-- START LISTED ENTRIES --

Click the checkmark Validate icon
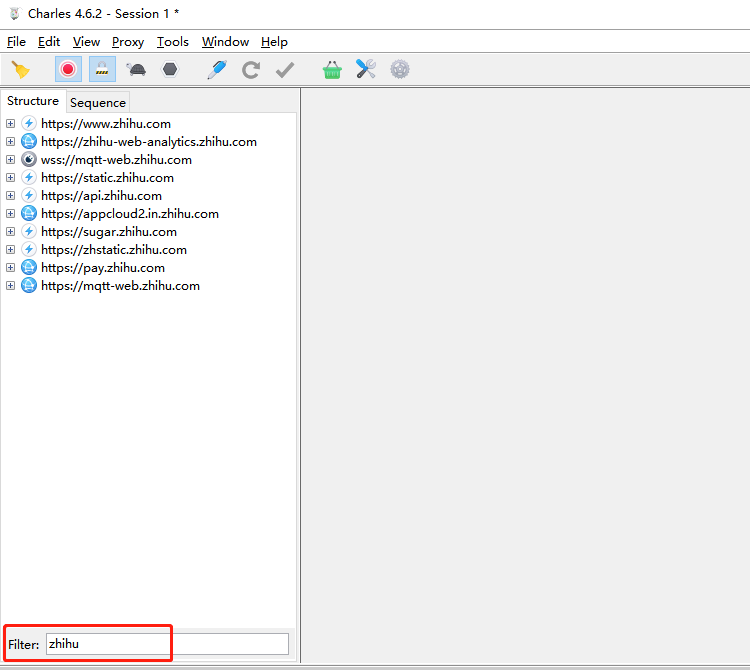The height and width of the screenshot is (670, 750). pos(285,69)
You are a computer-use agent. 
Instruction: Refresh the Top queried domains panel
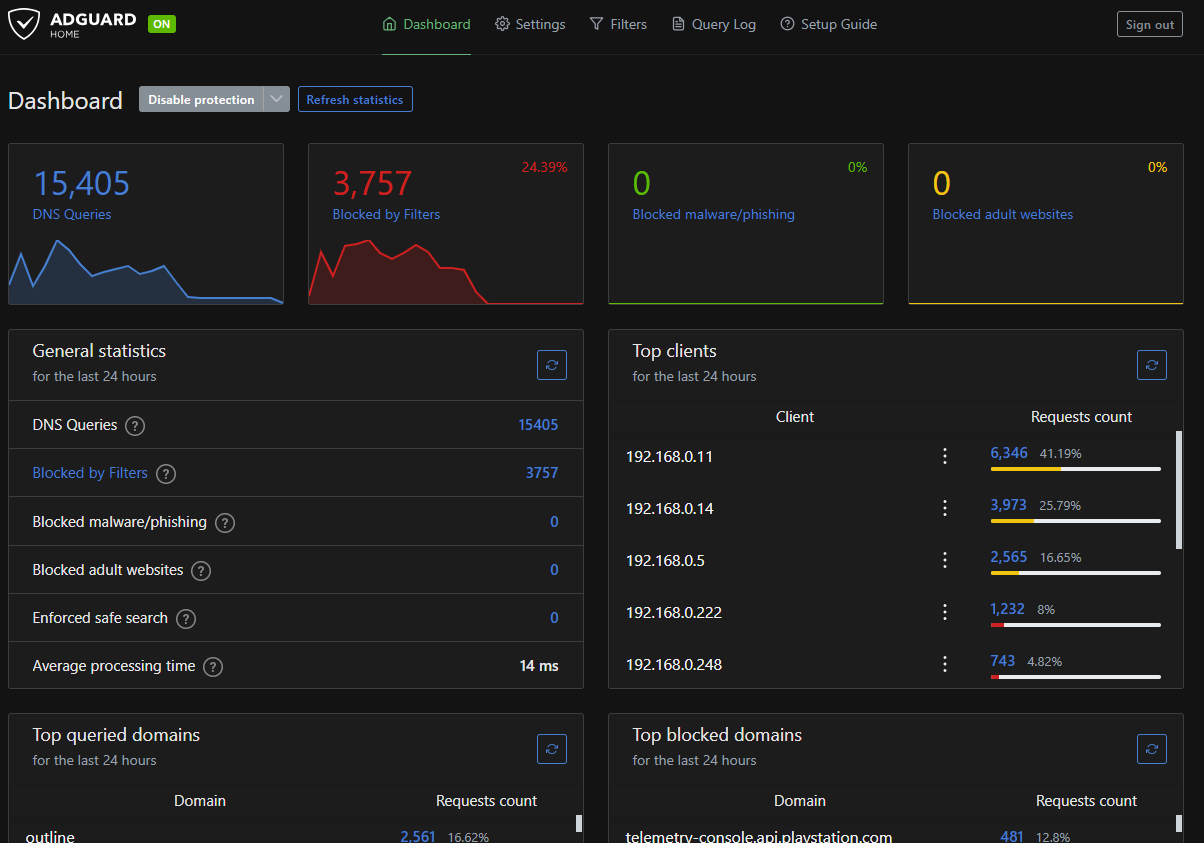[x=552, y=749]
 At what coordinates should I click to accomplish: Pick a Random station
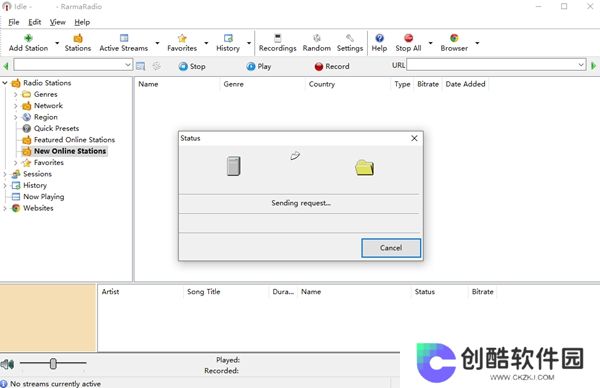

-- END LISTED ENTRIES --

**EXERCISE OBJECTIVE:** Format the lines of the rows above as a numbered list, leaving out blank lines and the pictures.

**RESULT OF THE TASK:**
1. Click the checkmark Validate icon
2. The height and width of the screenshot is (670, 750). pos(285,69)
3. You are a computer-use agent. 
4. Instruction: Refresh the Top queried domains panel
5. [x=552, y=749]
6.  At what coordinates should I click to accomplish: Pick a Random station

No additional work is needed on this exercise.